Un inquietante e oscuro “accurduni” tra le due più potenti organizzazioni criminali. La pax mafiosa tra le cosche di ‘ndrangheta potrebbe essere stata edificata sul sangue del magistrato: una pianificazione che sarebbe avvenuta in un summit mafioso svoltosi nella primavera del 1991 a Trapani cui avrebbe partecipato Matteo Messina Denaro. Un “delitto eccellente”, che andrebbe anche in antitesi rispetto alla strategia messa in atto, negli anni, dalla ‘ndrangheta. Se, infatti, Cosa Nostra, ha da sempre sfidato apertamente lo Stato, attraverso stragi di politici, poliziotti, sindacalisti, magistrati, che hanno insanguinato le strade della Sicilia, ma non solo, la ‘ndrangheta ha sempre adottato la strategia della sommersione.
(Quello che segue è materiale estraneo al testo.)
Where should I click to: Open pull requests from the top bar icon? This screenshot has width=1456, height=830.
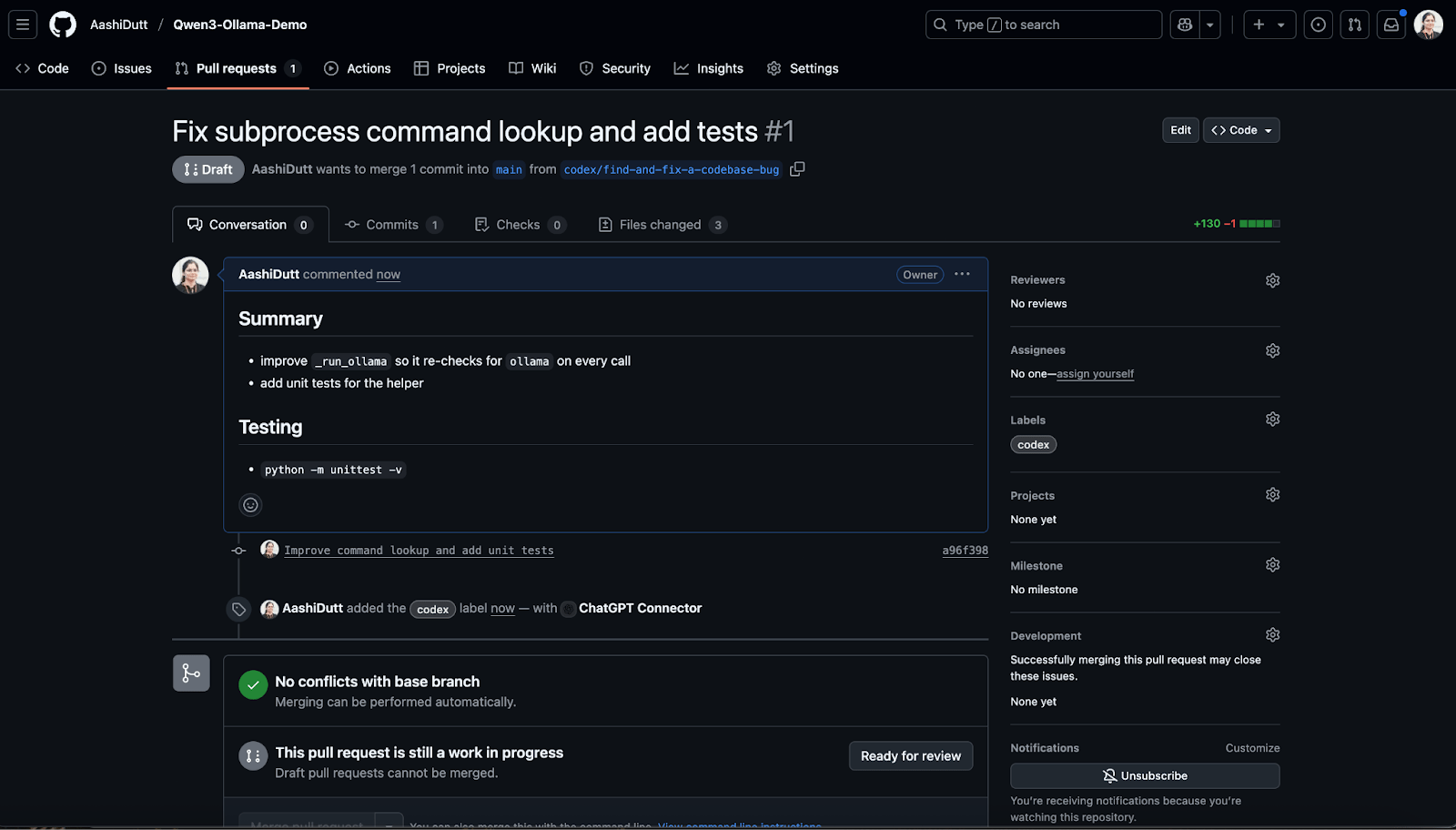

Scopelliti è la carica istituzionale più alta mai uccisa in Calabria: proprio la scelta di non sfidare lo Stato, ma di creare uno Stato parallelo, rappresenta probabilmente la strategia di maggiore successo della ‘ndrangheta, che ha così potuto, anche attraverso legami occulti e paraistituzionali, come quelli con massoneria e servizi segreti, diventare l’organizzazione criminale più pervasiva.
Un mistero lungo quasi 28 anni, così longevo che, secondo molti, potrebbe aver goduto anche di protezioni occulte, che andrebbero ben oltre il grado militare delle mafie e l’omertà che le contraddistingue.
L'ipotesi dell'accordo mafia-'ndrangheta era stata presa in esame sin dall'epoca del delitto, proprio perché Scopelliti doveva sostenere l'accusa nel maxi processo in Cassazione alla mafia. I vertici della "cupola" siciiliana finirono a processo. Boss del calibro di Bernardo Provenzano, Giuseppe Calò, Bernardo Brusca, Nitto Santapaola ed i fratelli Giuseppe e Filippo Graviano, furono però assolti in via definitiva dall'accusa di avere svolto un ruolo nell'assassinio dell'alto magistrato.
La verità, negli anni, è apparsa una chimera. Ora, però, gli atti disposti dalla Dda di Reggio Calabria potrebbero rappresentare una svolta decisiva. Non solo per il delitto in sé, ma anche per tracciare un nuovo profilo della criminalità organizzata calabrese, da sempre sottovalutata e ritenuta una mafia “di serie B”, ma – e i segnali sono sempre più numerosi – evidentemente inserita nei gangli delle Istituzioni e probabilmente protagonista di alcuni degli episodi più oscuri della storia d’Italia. Il delitto Scopelliti sarebbe uno di questi.